Afghanistan Italia per il diritto delle donne, il Calcio che ci piace!

Si è svolta nei giorni scorsi una partita tra la rappresentativa femminile dell'esercito italiano presente in Afghanistan e la la squadra femminile del Bastan Football Club nell'ambito della manifestazione "A match for Women Rights – Afghanistan and Italy, together we win"

Afghanistan Italia per il diritto delle donne, il Calcio che ci piace!

Una partita di calcio femminile è già un bel gol per le donne afgane!

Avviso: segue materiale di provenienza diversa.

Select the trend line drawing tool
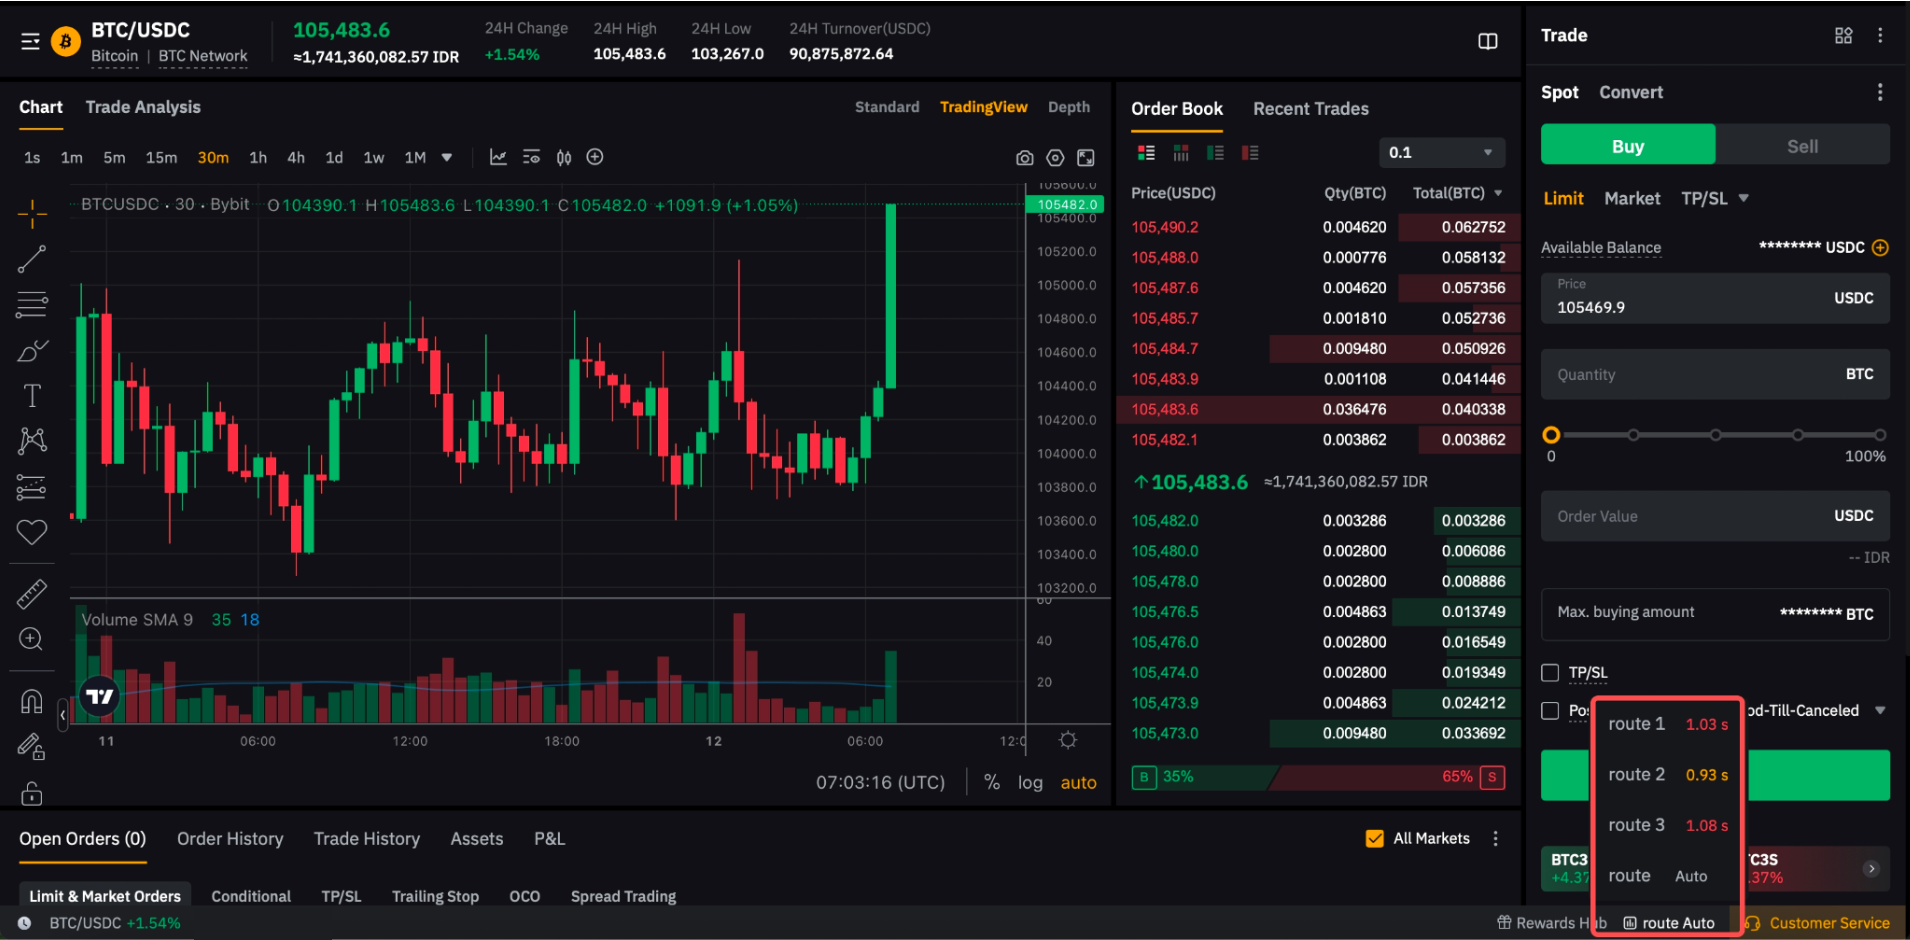Viewport: 1910px width, 940px height. 32,259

Lo sport ha sempre unito le persone ma oggi si è pienamente manifestata la sua funzione di acceleratore sociale per una causa nobile, che combatte una piaga ancora troppo spesso presente”. Con queste parole il 1° Caporal Maggiore Elisabetta Martina, capitano della squadra italiana, ha commentato l’insolito incontro di calcio femminile tra le ragazze del Contingente Militare Italiano e la squadra femminile del Bastan Football Club.

La partita fa parte della manifestazione “A match for Women Rights – Afghanistan and Italy, together we win”, svoltasi oggi a Camp Arena ad Herat, sede del Contingente militare italiano in Afghanistan, ed organizzata dalla cooperazione civile e militare (CIMIC).

Il capitano della squadra afgana, vincitrice dell’incontro, ha sottolineato che “oggi non ha vinto la nostra squadra, ha vinto l’Afghanistan.  Organizzare una partita tra donne era impensabile fino a qualche anno fa, quindi grazie al contingente militare italiano, possiamo dire che abbiamo realizzato un sogno”. 

Soddisfazione espressa anche dal Generale Comandante del Train Advise Assist Command West (TAACW) e Comandante del Contingente militare italiano, Mauro D’Ubaldi: “vogliamo incoraggiare tutti a fare questa scelta importante: –  ha detto – convincere ad educare i propri figli a non commettere violenza degli uomini contro le donne, né giustificare o rimanere mai in silenzio di fronte a questi atti”.

Almeno un centinaio di tifosi entusiasti hanno fatto da cornice ad un evento importante, nella sua semplicità.

Gli italiani a Herat sono impegnati nell’assistenza e nell’advising delle Forze di Sicurezza e delle Istituzioni, ma anche a favorire lo sviluppo di una cultura basata sul rispetto dei diritti civili, delle donne, dei giovani.